Nathalie Talec. Tout ce qui m’anime c’est l’amour de l’art et l’art de l’amour. Et le givre, la buée, la neige, sont pour moi autant de métaphores possibles de l’art et de son histoire.
«Sentimental» est un terme auquel je suis arrivé après vingt-cinq ans de travail. J’y vois un art animé d’une grande tendresse. Entre 2000 et aujourd’hui j’ai réalisé beaucoup de performances qui jouaient sur la question du temps partagé. Je voulais offrir à l’autre la possibilité de se retrouver dans ce que je faisais. Le froid est un terrain qui me permet d’aborder le monde, les questions qui nous concernent tous avec une vision éclectique et ouverte.

Le flocon de neige est un objet fractal. Est-ce une donnée scientifique qui vous intéresse, que vous trouvez liée à l’art ?
Nathalie Talec. Un objet fractal se compose de plusieurs fois le même objet, cela peut ressembler à mon obsession artistique. Mais je ne suis pas spécialement intéressée par cela. D’une manière plus générale j’aime les sciences quand elles ne sont pas exactes et qu’elles autorisent une faille émotionnelle. J’ai lu beaucoup des textes d’Aristote tels que Exhalaisons (qui a donné lieu à une œuvre présentée dans l’exposition du Mac/Val), ou Les Météores. Je me suis beaucoup intéressée aussi au scientifique Johannes Kepler. J’ai particulièrement été marquée par un opuscule sur la neige qu’il a écrit ainsi que par les explorateurs polaires tels que Knud Rasmussen. Mais pour moi, la science et la philosophie ont toujours été avant tout de la poésie.

Au début de votre vie artistique vous vous déguisiez en femme exploratrice des pôles, en scientifique. Quelles symboles peut-on attacher à ces métamorphoses ?
Nathalie Talec. Je pense qu’il y a une grande proximité entre la figure de l’explorateur polaire et le personnage de l’artiste. L’un comme l’autre abordent des territoires inconnus, lancent des défis au réel. L’un comme l’autre semblent trouver une issue, une forme par un geste, un déplacement, un objet, un compte-rendu.

Les explorateurs ont souvent été des hommes…
Nathalie Talec. C’est vrai, je me réfère souvent à des hommes tels Pline, Epicure, Aristote, Kepler, Newton et mes citations concernent également des artistes masculins. Les héroïnes sont pour la plupart fictionnelles, contrairement aux héros qui, pour moi, sont des êtres vivants incarnés, qui accomplissent des actes réels.

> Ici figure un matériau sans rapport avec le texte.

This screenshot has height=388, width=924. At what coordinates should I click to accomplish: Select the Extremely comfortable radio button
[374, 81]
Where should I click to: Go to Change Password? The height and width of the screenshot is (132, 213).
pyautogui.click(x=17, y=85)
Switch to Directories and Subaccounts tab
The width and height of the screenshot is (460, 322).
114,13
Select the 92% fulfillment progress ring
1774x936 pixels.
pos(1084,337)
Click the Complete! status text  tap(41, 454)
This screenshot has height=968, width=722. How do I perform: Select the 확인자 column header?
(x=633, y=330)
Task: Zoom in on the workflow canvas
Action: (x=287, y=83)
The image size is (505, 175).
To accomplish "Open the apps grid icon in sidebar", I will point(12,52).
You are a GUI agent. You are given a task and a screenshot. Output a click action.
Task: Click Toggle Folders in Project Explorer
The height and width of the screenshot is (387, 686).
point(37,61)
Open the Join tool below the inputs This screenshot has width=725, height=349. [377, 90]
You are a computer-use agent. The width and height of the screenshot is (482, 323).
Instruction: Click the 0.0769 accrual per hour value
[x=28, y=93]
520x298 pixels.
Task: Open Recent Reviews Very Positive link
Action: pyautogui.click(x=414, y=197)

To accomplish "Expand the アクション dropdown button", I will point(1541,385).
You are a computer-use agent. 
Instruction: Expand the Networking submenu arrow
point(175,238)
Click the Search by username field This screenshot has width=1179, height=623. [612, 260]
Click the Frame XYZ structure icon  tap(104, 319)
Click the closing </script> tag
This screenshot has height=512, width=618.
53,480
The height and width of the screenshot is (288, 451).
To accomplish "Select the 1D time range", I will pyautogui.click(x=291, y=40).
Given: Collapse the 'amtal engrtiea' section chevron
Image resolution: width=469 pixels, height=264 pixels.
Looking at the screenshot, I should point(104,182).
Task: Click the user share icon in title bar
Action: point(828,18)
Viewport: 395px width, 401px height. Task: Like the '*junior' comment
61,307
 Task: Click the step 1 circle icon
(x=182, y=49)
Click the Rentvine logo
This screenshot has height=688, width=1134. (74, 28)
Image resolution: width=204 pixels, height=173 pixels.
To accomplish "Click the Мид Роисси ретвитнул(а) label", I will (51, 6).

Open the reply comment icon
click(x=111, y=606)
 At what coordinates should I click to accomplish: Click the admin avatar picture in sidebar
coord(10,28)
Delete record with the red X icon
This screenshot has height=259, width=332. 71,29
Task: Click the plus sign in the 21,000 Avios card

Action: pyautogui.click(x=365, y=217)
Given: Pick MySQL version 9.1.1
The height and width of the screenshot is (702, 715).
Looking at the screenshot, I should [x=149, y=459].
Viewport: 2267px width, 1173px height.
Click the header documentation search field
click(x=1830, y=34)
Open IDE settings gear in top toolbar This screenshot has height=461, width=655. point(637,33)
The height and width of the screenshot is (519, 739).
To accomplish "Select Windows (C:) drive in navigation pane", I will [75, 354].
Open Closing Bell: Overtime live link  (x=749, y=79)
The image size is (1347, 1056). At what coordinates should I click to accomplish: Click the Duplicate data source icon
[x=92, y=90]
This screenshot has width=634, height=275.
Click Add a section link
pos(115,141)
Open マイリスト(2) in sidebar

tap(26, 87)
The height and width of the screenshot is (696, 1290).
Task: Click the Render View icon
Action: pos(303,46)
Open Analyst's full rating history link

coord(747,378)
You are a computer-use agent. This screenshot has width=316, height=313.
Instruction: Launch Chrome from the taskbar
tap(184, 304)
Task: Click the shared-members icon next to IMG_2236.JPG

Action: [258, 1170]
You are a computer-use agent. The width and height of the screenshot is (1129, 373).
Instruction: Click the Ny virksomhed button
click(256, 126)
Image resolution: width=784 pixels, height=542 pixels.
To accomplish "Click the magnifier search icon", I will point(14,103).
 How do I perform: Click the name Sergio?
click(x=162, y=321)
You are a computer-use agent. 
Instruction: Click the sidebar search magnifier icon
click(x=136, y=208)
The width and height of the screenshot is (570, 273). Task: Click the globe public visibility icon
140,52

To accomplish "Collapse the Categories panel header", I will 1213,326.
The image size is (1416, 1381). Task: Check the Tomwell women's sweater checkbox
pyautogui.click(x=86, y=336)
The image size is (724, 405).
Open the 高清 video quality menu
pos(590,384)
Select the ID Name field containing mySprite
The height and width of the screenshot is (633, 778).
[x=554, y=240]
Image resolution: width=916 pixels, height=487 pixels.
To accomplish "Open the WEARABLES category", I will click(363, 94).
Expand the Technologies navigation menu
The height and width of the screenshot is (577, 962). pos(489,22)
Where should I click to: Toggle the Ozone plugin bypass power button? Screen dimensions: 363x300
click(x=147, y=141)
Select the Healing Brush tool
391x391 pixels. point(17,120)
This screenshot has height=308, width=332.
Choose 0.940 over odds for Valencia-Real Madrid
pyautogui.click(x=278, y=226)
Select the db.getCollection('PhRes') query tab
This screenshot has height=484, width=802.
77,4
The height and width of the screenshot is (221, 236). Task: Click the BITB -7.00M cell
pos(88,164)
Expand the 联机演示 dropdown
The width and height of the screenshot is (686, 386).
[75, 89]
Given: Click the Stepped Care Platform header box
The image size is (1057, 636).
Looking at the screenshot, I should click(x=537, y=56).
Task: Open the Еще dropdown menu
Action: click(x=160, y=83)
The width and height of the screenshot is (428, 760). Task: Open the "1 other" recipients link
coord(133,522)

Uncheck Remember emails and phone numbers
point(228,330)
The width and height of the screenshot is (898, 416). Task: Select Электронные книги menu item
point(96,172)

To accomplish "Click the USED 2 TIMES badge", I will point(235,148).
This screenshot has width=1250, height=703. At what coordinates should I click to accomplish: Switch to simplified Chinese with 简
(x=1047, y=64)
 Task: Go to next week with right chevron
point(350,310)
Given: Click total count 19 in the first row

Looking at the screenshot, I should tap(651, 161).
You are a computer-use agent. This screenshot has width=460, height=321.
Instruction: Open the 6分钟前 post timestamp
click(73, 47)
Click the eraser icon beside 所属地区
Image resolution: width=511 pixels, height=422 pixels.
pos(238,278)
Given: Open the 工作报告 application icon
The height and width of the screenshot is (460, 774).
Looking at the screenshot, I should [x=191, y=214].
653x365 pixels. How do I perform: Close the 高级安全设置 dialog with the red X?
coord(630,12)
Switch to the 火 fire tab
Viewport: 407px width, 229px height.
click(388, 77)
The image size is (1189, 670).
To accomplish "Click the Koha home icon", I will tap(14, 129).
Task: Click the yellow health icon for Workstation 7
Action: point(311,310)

Et la femme à tête de cerf…
Nathalie Talec. L’idée de la tête de cerf m’est venue à l’occasion d’une performance au Centre Pompidou. J’avais alors le visage nu et je me suis aperçue qui l’émotion se manifestait trop sur mon visage alors que je voulais qu’on se concentre sur ce qui je disais. J’ai décidé par la suite de me masquer. J’ai choisi la tête de cerf parce que cet animal est une figure générique de l’histoire de l’art. Je pense par exemple au cerf de Courbet. Et puis le cerf est toujours héros et victime. Il évoque aussi le merveilleux et l’enchantement. Or je veux faire un art sentimental qui réenchanter le quotidien et qui fasse aussi plaisir et sourire.